School of Pharmacy, College of Pharmacy, Taipei Medical University, Taipei City, Taiwan.
Clinical Data Center, Office of Data Science, Taipei Medical University, Taipei City, Taiwan.
Cancer Sci. 2023 Oct;114(10):4063-4072. doi: 10.1111/cas.15917. Epub 2023 Jul 25.

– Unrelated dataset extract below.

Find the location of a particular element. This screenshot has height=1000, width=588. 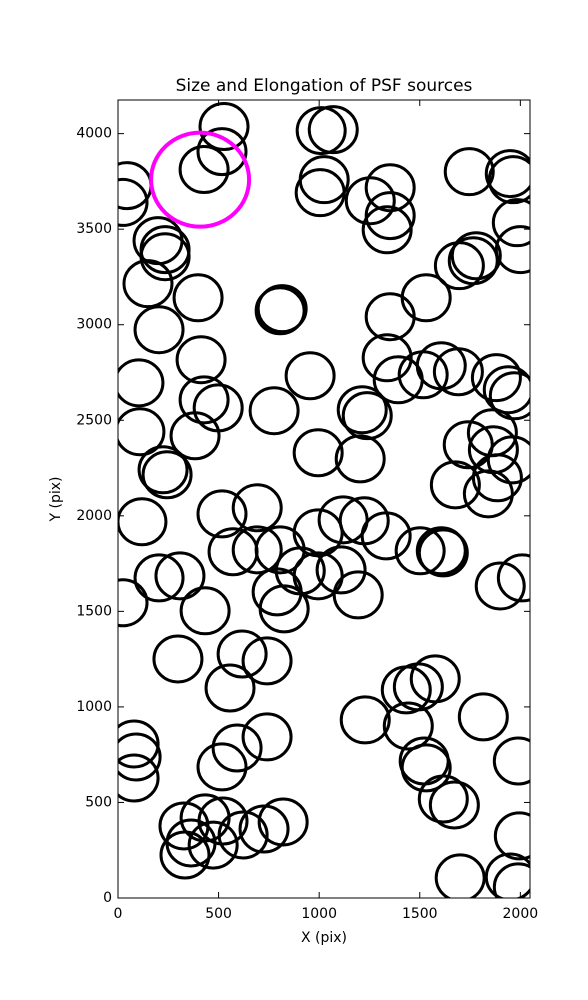

y-tick-label: 2000 is located at coordinates (94, 516).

The study used clinical data to develop a prediction model for breast cancer survival. Breast cancer prognostic factors were explored using machine learning techniques. We conducted a retrospective study using data from the Taipei Medical University Clinical Research Database, which contains electronic medical records from three affiliated hospitals in Taiwan. The study included female patients aged over 20 years who were diagnosed with primary breast cancer and had medical records in hospitals between January 1, 2009 and December 31, 2020. The data were divided into training and external testing datasets. Nine different machine learning algorithms were applied to develop the models. The performances of the algorithms were measured using the area under the receiver operating characteristic curve (AUC), accuracy, sensitivity, specificity, positive predictive value (PPV), negative predictive value (NPV), and F1-score. A total of 3914 patients were included in the study. The highest AUC of 0.95 was observed with the artificial neural network model (accuracy, 0.90; sensitivity, 0.71; specificity, 0.73; PPV, 0.28; NPV, 0.94; and F1-score, 0.37). Other models showed relatively high AUC, ranging from 0.75 to 0.83. According to the optimal model results, cancer stage, tumor size, diagnosis age, surgery, and body mass index were the most critical factors for predicting breast cancer survival. The study successfully established accurate 5-year survival predictive models for breast cancer. Furthermore, the study found key factors that could affect breast cancer survival in Taiwanese women. Its results might be used as a reference for the clinical practice of breast cancer treatment.
本研究使用临床数据开发了一种用于预测乳腺癌生存的模型。使用机器学习技术探索了乳腺癌预后因素。我们进行了一项回顾性研究,使用的数据来自台北医学大学临床研究数据库,其中包含来自台湾三家附属医院的电子病历。该研究包括年龄在 20 岁以上的女性患者,她们被诊断患有原发性乳腺癌,并且在医院中有病历记录,研究时间范围为 2009 年 1 月 1 日至 2020 年 12 月 31 日。数据分为训练数据集和外部测试数据集。应用了九种不同的机器学习算法来开发模型。使用接收者操作特征曲线下的面积(AUC)、准确性、敏感度、特异性、阳性预测值(PPV)、阴性预测值(NPV)和 F1 分数来衡量算法的性能。共有 3914 名患者纳入本研究。人工神经网络模型的 AUC 最高,为 0.95(准确性为 0.90;敏感度为 0.71;特异性为 0.73;PPV 为 0.28;NPV 为 0.94;F1 分数为 0.37)。其他模型的 AUC 也相对较高,范围在 0.75 到 0.83 之间。根据最佳模型结果,癌症分期、肿瘤大小、诊断年龄、手术和体重指数是预测乳腺癌生存的最关键因素。本研究成功建立了用于预测乳腺癌 5 年生存的准确模型。此外,本研究发现了影响台湾女性乳腺癌生存的关键因素。其结果可能被用于为台湾的乳腺癌治疗临床实践提供参考。